My daughter is very excited about starting school. She has had her uniform laid out ready for almost a week. She has chosen her pencil case (a pink one) and her pencils (tinkerbell ones), she has got her plimsolls for PE and her gym kit all ready for the big day.
She spent ages choosing which lunch box she wanted and which drink cup to go with it. She has told us what she wants in her packed lunch, her favourite sandwiches are tuna, and that she wants cucumber and carrot sticks as well. She was disappointed about not being allowed chocolate in her lunch box though! She has been talking about srtating school for so long now and finally tomorrow, the big day will be here.
I, on the other hand, feel like I’m losing something.
For the past few years she has been at nursery. The luxury of nursery has been that if I had a day off, or I finished early, I have been able to pick her and her brother up when I wanted to. I could take them out to the park, or for an ice-cream or to go swimming if I didn’t want to send them in to nursery, I didn’t have to. Now, all of a sudden I’m losing that luxury. Its almost like my child is out of my control, she’s in the school system - she’s caught up in something bigger.
I can’t keep her off for the day now should I want to. I can’t get to spend the time with her that I want. School hours will dictate her days. I think that my daughter starting school has made me realise just how much she has grown, she is no longer a baby, or a toddler, she is now a school girl. As much as I am looking forward to seeing how she develops and the wonderful, funny, quirky little lady that she will grow into, a part of me has just realised that one of the most special parts of her younger life has passed in what seems like no time at all.

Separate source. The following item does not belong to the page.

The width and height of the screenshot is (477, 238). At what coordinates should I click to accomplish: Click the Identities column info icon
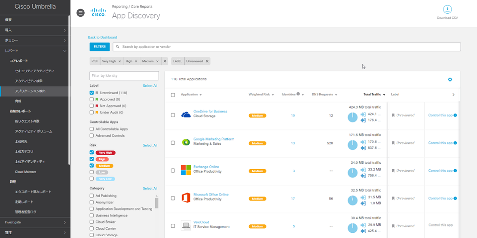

I’m sure she will have a brilliant time at school and make plenty of friends. I’m certain the emotions I am feeling now will subside as I grow even more prouder of her as she learns to read and write, as she learns maths and hopefully becomes better at languages and geography than I ever was.
I never for a minute thought I would find starting school such an emotional experience. I was expecting nerves and plenty of questions from my daughter but she seems to have taken it all in her stride and is remarkably unconcerned about it. Her little brother has asked more questions than she has!

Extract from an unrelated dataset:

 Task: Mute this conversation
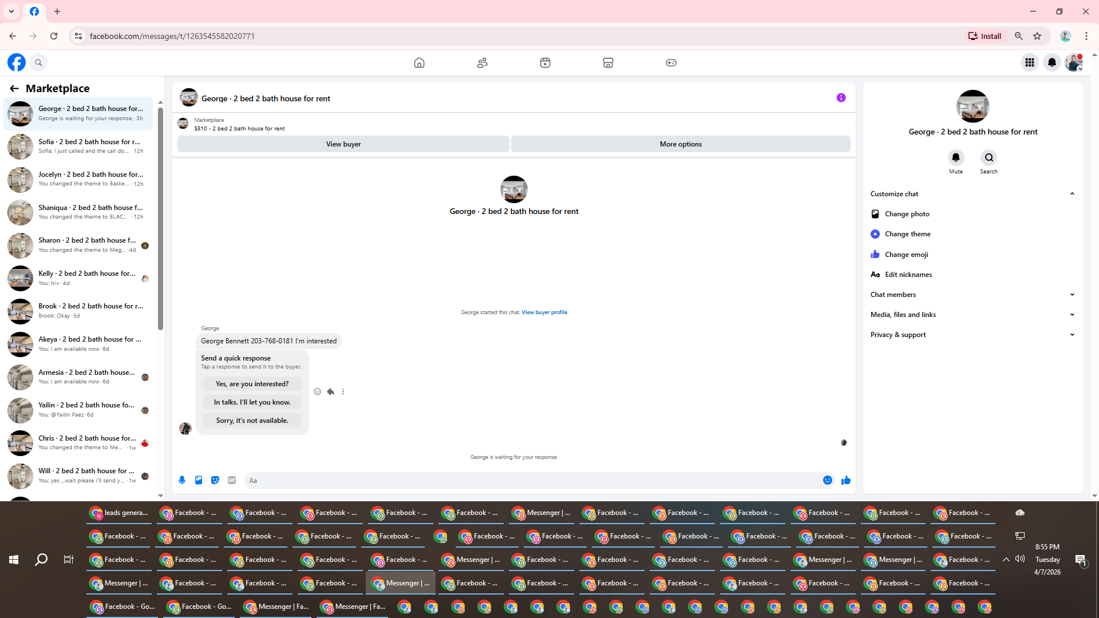(x=955, y=158)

So tomorrow, when we take her in for the first time, I have promised myself that I won’t cry till she’s gone into the classroom and can’t see me and I will look forward to picking her up again at midday and hearing all about her first day.
I also start my electives this week, where I can elect to spend time in an area I have not yet experienced or wish to gain an insight into. I have been looking forward to this ever since I found out we could request placements in areas of special interest. I have separated my electives into three placements of four weeks each.
For a brief time I considered going to London and spending four weeks at a trauma centre. Circumstances, finances and mostly the thought of being away from my family made me decide that London, although a fabulous opportunity, would not be best for me. So, my first four weeks I spend with the paramedics, the next four weeks are with the resus team and my final four weeks are at a walk in centre. I am really looking forward to these placements and hoping to gain some invaluable experience.
Best of all, not only do I get to spend 12 weeks doing placements that really interest me, I also get to go home to my family every night and hopefully my daughter will tell me all about the wonderful things she has done at school!